Ritchie’s article is the most convoluted post I’ve seen in a while.

It also has a less than great headline.

Lightning already support USB 3.0 ! Apple just never bothered to ship the feature on iPhone but they did on iPad pre USB-C

I wonder if there is a technical reason here. Would actually supporting USB 3.0 transfer speeds generate too much heat, maybe?

Not about lightning cables, but I find it weird he tosses out the line that the EU’s GDPR is a “regulatory cock-up.” Did I miss something, here?

I don’t think you missed anything; it’s just a bad take (IMHO; perhaps he’s just generally on the libertarian side).

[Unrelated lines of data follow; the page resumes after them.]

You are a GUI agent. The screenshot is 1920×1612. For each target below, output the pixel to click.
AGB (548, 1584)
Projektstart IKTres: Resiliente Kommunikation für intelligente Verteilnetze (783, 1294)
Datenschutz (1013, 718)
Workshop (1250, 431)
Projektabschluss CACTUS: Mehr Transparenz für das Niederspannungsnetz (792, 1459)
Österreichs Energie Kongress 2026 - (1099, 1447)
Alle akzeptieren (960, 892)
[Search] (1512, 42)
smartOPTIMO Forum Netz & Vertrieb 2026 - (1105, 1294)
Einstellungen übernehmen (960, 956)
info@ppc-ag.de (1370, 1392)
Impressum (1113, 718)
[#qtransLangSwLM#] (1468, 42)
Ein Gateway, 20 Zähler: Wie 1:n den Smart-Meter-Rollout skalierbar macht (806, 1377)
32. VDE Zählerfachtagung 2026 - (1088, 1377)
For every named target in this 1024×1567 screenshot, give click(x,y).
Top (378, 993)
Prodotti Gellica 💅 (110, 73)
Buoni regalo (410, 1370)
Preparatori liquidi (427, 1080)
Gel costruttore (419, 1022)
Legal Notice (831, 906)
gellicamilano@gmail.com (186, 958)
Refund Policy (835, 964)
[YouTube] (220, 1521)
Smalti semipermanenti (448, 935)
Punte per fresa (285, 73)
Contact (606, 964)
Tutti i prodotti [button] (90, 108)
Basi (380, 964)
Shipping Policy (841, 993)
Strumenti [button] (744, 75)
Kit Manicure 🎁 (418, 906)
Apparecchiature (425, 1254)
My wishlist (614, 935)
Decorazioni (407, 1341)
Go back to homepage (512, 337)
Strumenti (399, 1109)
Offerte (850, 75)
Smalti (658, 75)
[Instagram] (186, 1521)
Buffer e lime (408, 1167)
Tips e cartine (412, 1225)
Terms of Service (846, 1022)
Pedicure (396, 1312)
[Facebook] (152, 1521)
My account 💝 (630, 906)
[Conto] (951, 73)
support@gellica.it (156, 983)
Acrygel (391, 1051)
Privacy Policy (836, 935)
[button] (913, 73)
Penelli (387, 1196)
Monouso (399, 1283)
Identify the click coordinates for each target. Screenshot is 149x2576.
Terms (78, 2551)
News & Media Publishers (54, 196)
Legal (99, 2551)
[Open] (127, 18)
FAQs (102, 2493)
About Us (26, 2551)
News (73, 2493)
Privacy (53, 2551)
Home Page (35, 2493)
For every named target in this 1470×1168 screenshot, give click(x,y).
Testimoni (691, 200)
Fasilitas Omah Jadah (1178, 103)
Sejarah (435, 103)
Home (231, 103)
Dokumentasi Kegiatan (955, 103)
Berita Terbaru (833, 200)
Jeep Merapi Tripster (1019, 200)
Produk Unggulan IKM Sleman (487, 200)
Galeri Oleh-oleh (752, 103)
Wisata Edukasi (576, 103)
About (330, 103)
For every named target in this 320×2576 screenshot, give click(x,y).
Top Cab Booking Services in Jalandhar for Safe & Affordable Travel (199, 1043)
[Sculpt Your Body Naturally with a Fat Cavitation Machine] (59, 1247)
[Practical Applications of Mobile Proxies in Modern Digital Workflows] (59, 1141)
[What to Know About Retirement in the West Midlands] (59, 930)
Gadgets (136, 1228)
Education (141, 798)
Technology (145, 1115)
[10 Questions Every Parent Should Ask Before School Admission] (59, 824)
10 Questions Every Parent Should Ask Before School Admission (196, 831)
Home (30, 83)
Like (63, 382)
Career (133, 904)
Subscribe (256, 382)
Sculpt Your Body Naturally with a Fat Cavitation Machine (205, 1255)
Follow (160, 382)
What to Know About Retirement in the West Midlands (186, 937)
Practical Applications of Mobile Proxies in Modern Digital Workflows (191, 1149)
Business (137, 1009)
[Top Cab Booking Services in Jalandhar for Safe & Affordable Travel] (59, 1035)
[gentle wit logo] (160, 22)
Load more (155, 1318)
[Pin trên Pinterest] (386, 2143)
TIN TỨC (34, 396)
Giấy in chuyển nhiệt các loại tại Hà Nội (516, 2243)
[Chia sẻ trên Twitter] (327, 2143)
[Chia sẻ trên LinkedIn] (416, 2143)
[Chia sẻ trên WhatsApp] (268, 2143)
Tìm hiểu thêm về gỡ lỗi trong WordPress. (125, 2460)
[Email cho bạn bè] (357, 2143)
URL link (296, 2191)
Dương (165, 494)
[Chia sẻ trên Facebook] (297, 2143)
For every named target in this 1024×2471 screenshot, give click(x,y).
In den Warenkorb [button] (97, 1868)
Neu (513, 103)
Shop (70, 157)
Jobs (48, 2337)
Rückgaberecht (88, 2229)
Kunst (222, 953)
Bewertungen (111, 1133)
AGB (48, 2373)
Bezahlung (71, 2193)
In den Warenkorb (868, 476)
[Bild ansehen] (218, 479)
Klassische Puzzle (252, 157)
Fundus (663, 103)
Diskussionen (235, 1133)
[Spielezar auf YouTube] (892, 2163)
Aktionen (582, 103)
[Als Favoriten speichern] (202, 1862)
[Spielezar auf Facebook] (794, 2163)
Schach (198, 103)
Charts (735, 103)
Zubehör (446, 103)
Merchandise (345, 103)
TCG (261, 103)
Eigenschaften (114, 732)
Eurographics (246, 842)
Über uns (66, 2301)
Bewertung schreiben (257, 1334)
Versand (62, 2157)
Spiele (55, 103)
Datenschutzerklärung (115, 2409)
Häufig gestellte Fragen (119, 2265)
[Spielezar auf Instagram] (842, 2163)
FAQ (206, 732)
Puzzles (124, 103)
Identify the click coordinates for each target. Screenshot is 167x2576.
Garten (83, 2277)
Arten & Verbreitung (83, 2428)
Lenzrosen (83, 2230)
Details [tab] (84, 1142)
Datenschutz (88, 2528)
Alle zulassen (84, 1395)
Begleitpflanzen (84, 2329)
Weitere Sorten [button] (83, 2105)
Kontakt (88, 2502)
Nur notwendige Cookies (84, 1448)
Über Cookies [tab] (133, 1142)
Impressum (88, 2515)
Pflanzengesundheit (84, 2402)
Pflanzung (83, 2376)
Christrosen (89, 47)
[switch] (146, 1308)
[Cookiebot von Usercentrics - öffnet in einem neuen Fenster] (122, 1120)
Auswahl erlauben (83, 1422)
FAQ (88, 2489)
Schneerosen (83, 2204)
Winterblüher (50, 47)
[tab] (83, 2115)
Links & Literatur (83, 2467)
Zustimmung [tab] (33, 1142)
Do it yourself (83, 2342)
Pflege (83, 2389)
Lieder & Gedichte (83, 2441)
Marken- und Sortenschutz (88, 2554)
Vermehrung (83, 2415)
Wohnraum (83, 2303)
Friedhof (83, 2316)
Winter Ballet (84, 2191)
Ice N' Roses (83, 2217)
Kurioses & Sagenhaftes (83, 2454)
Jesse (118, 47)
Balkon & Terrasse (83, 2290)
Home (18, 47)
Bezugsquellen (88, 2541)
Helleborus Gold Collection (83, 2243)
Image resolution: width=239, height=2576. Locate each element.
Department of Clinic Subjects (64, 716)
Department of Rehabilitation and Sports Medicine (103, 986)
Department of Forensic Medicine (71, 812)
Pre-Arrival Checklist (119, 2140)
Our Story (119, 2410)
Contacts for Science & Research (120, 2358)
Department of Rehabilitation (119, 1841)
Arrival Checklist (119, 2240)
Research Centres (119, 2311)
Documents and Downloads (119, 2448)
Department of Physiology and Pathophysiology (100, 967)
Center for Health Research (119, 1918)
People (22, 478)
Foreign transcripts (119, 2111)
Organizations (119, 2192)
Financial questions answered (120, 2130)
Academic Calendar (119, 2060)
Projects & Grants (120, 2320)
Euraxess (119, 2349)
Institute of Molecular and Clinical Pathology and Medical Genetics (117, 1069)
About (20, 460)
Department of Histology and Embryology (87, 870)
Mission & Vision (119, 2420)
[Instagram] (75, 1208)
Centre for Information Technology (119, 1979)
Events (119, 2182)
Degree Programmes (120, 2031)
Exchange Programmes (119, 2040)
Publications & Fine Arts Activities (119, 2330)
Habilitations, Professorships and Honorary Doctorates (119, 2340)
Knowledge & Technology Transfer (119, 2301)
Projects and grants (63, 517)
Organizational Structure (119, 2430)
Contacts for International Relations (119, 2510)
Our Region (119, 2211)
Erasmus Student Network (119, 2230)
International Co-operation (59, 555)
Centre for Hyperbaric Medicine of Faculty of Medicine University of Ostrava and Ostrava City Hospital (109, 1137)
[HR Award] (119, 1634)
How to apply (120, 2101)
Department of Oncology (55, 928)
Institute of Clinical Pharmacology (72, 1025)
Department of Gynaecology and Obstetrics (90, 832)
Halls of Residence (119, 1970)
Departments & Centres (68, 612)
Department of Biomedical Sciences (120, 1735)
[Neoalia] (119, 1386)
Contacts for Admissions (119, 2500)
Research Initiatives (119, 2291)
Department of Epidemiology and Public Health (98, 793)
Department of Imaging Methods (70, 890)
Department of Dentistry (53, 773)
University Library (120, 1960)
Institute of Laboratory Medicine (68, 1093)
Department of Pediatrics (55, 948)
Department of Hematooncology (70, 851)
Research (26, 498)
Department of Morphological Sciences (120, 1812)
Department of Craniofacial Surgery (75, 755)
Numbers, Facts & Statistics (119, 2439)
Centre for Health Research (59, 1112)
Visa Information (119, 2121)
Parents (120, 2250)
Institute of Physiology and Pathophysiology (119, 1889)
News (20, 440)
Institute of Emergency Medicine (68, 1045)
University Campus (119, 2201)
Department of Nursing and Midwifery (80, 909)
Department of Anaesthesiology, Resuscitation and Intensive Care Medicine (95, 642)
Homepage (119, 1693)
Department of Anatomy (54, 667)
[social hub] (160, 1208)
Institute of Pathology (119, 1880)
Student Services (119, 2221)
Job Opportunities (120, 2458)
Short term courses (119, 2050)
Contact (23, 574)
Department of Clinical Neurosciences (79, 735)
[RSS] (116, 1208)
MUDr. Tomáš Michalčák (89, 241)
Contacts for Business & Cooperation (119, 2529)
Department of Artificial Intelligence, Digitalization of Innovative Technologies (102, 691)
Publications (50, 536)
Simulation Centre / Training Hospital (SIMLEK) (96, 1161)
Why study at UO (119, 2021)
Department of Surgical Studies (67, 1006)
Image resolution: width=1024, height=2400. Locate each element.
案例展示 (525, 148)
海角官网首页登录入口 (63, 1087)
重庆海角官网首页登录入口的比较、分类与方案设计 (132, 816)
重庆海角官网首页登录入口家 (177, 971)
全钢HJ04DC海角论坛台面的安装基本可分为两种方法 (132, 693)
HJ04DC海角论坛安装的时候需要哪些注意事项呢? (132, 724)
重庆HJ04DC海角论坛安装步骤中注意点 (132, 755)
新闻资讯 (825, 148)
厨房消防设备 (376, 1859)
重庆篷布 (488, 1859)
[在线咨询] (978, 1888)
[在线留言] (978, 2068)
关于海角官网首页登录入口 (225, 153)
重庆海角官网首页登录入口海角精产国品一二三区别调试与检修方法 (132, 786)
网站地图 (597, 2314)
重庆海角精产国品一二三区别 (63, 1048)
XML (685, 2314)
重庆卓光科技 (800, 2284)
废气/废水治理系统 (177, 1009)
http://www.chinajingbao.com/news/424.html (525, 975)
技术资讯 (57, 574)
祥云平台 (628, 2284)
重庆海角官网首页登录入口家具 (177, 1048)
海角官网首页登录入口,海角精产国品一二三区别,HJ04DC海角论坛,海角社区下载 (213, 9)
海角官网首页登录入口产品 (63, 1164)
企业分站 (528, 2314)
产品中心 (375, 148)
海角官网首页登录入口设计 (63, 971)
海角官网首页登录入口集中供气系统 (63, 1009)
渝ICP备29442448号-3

MagSafe with pins and whatever data transfer protocol and power transfer handshake suits. So Apple can have a unique connector. And cable adapters. We can dispose of the inherent power losses of inductive charging. Which requires near perfect alignment anyway. Lose the added weight of inductive coils. iPhones weight is becoming ridiculous. And finally improve water resistance in one go.


To make matters worse, Thunderbolt / USB 3.0 / 3.1 / 3.2 / 4 sync is entirely broken between the M1 Macs and the M1 iPad Pro. It will not connect.

The ONLY way, other than Wifi, is to sync them is via USB2 using the charging cable that comes with the iPad, and that limits you to USB2 speeds. This is true even as of macOS 12.2 and iPadOS 15.3.

And as I pointed out above, there is no circumstance where Wifi 6 is faster than USB2. The 9.6Gbps speed is not possible on any Apple device, because Apple'w Wifi 6 implementation is limited to 80Mhz channels, and 2/MIMO.


Additional benefit of Lightning 2 with MagSafe would be knowing specs without having to look up which mode of USB or TB a USB-C system would be compatible with. Also Lightning offered a symmetrical connector long before USB-C became mainstream. With MagSafe would improve the experience again.